WHAT YOU NEED TO DO
Present everything from the line containing "Open the Rainbow Room logo thumbnail" down to the line containing "Screen dimensions: 712x416" in the records below, both included, as a Markdown table with the columns Row and Line. Omit blank lines and pictures.

TASK INPUTS
start

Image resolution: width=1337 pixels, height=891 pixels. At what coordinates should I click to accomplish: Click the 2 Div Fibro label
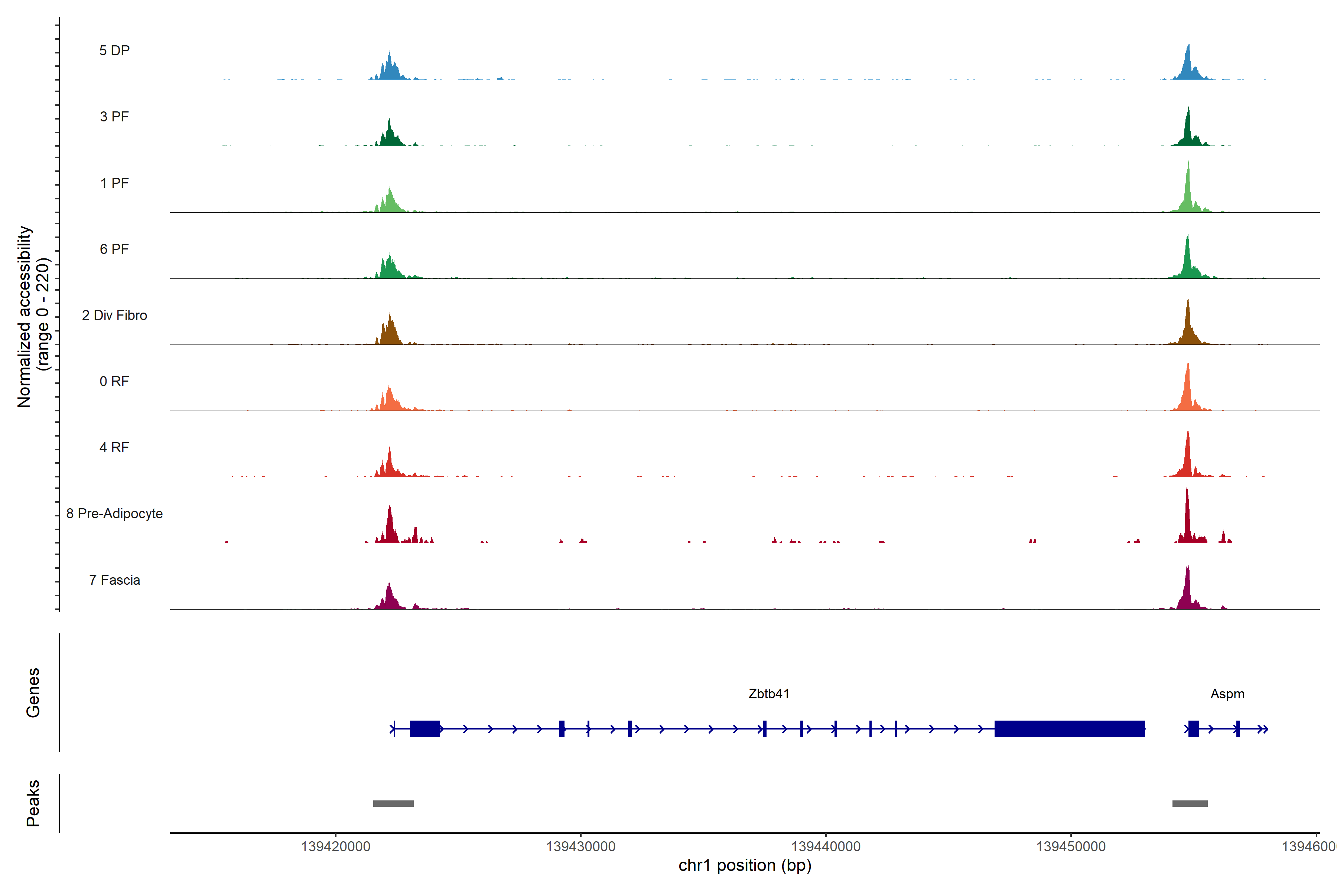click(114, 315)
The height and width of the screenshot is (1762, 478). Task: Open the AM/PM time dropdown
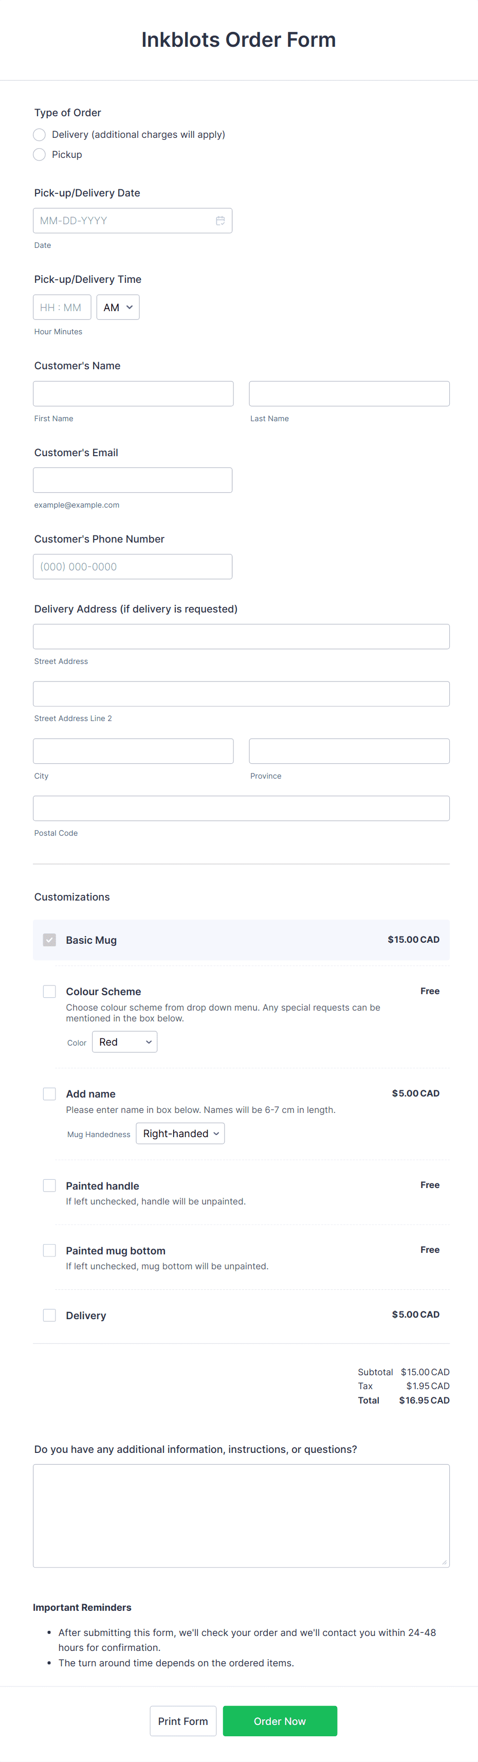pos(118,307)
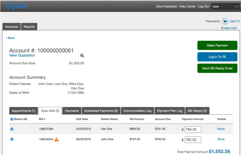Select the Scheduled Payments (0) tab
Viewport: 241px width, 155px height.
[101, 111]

end
start

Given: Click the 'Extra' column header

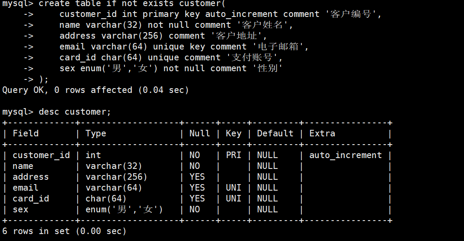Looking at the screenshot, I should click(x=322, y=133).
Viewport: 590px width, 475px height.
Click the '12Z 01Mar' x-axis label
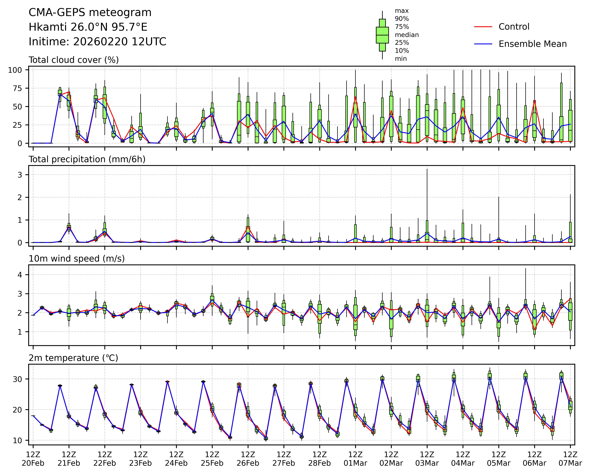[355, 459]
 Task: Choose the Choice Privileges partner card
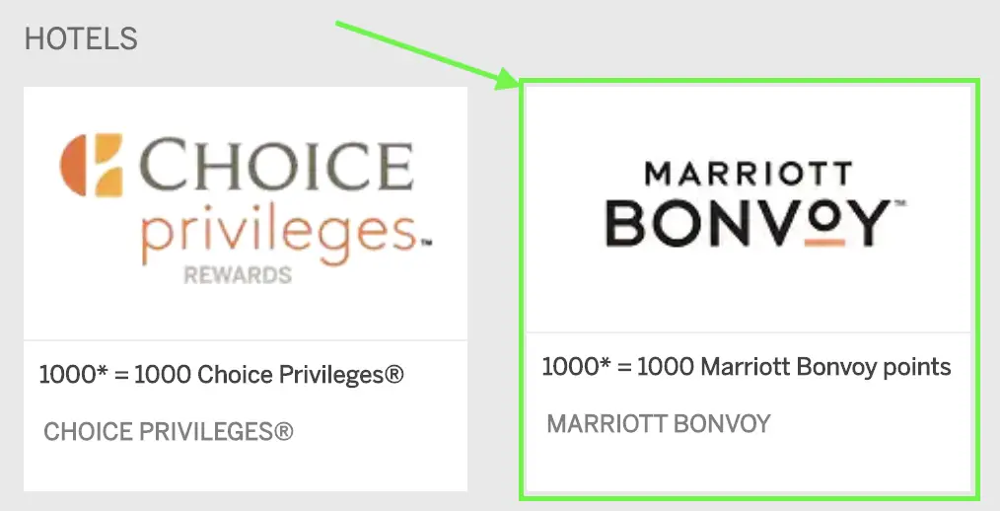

end
start

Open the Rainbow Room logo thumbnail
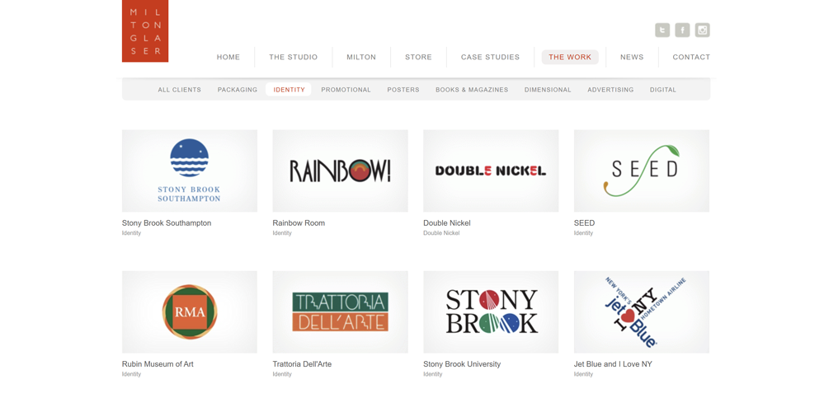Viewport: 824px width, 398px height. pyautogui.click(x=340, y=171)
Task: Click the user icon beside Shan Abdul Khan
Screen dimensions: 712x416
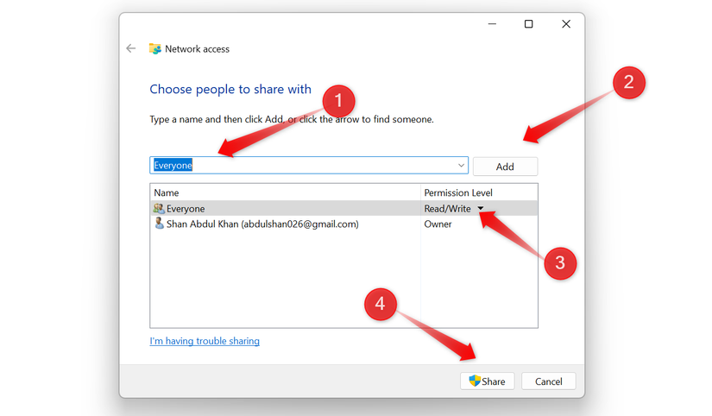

end

WORKED SOLUTION
| Row | Line |
|---|---|
| 1 | Open the Rainbow Room logo thumbnail |
| 2 | Viewport: 824px width, 398px height. pyautogui.click(x=340, y=171) |
| 3 | Task: Click the user icon beside Shan Abdul Khan |
| 4 | Screen dimensions: 712x416 |